There's another memorial in a chapel on theother side, this one dedicated to the Americans. As I read it, we see armed soldiers standing over a fallen German (note the difference in uniform colors) on the left and, on the right, the injured (with an ambulance in the background--Edith Wharton would be proud!). The shocker is the central window, which depicts the Resurrection, with the three Marys at the tomb of Christ on Easter morning (note the spices the brought with them to embalm the body just below the hand of the blue-clad woman with her back to us--she all but points to them).

It also seems that the soldier in the left-hand window might be falling back in amazement at the Resurrection, as though he were one of the Roman centurions (bad iconography if so). In the central window, an open tomb stands behind the angel; the juxtaposition of this tableau to the Pietà at the right (photograph below) is therefore pointed. The very top shows the French Tricolor and Stars and Stripes intertwined.

The plaque below
(given in English, then French) readsIn memory of the dead of the 310th Infantry 78th Division United States Army who fell in the Great War 1917-1918 and of whom the greater part rest in France. Unfortunately, I did not get the date of this memorial, but it's not likely that the greater part of this unit is still buried in France; the remains of about 2 out of 3 war dead were repatriated.

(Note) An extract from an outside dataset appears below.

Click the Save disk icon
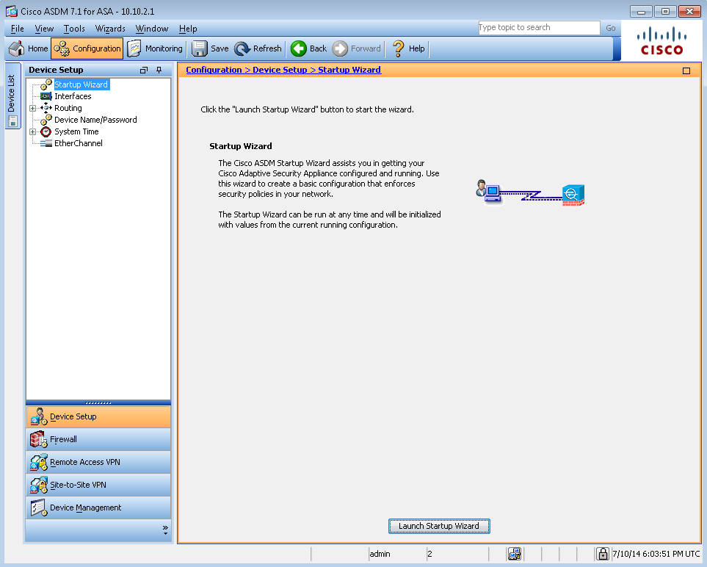click(199, 48)
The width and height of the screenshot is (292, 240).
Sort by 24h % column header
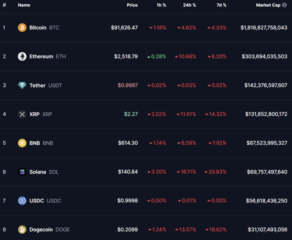(189, 5)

The memorial for the village of Benoisey, which is somewhere in the maze of little roads between Monbard and Semur.


War memorial in Dijon

 

On the road into town, a real giant


War memorials in
Montigny-les-Resle and Pontigny

Montigny-les-Resle
Pontigny, at the entrance to the monastery

Inside the church at Pontigny

War memorials in Avallon and Beaune
In the center of town
The memorial juxtaposes a survivor
with a fallen soldier,
one to point to the victory,
one to the cost.

The arch includes victims of World War II

In St. Martin's, across the street from the memorial, you'll find a small wall tablet and then a very ambitious fresco.

The fresco is centered on a tablet with names of the dead. Resting above it is a soldier in his tomb, his helmet resting on his feet. Above him is the deposition of Christ with the two Marys and St.John. Angels stand on either side, with barbed wire and grenades and other weapons scattered around them. A stunning memorial, meant I think to evoke the Isenheim altarpiece in some way.

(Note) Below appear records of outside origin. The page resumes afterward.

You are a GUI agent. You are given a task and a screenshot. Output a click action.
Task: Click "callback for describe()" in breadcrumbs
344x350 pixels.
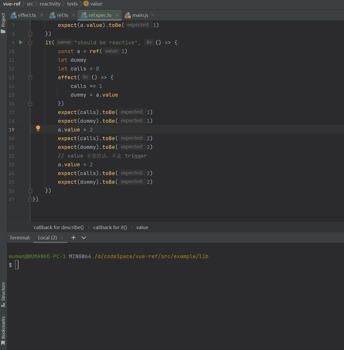(x=59, y=228)
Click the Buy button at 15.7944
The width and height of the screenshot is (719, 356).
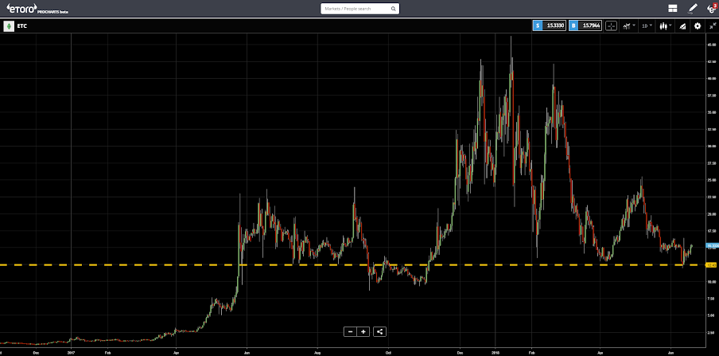coord(585,26)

Grünewald's Isenheim Altarpiece (Colmar)

and its deliberate echo in Otto Dix's "Der Krieg"
(1929-32) (Dresden).

Stacked rifles, rucksacks, grenades, a pail, fence posts,
a shovel (near the angel on the left)
--an artist painting in 1920 with keen memory of the Front,
its drama, and its daily routines.
The artist's name is Jean Stival,
and "Alp." might well be a military abbreviation.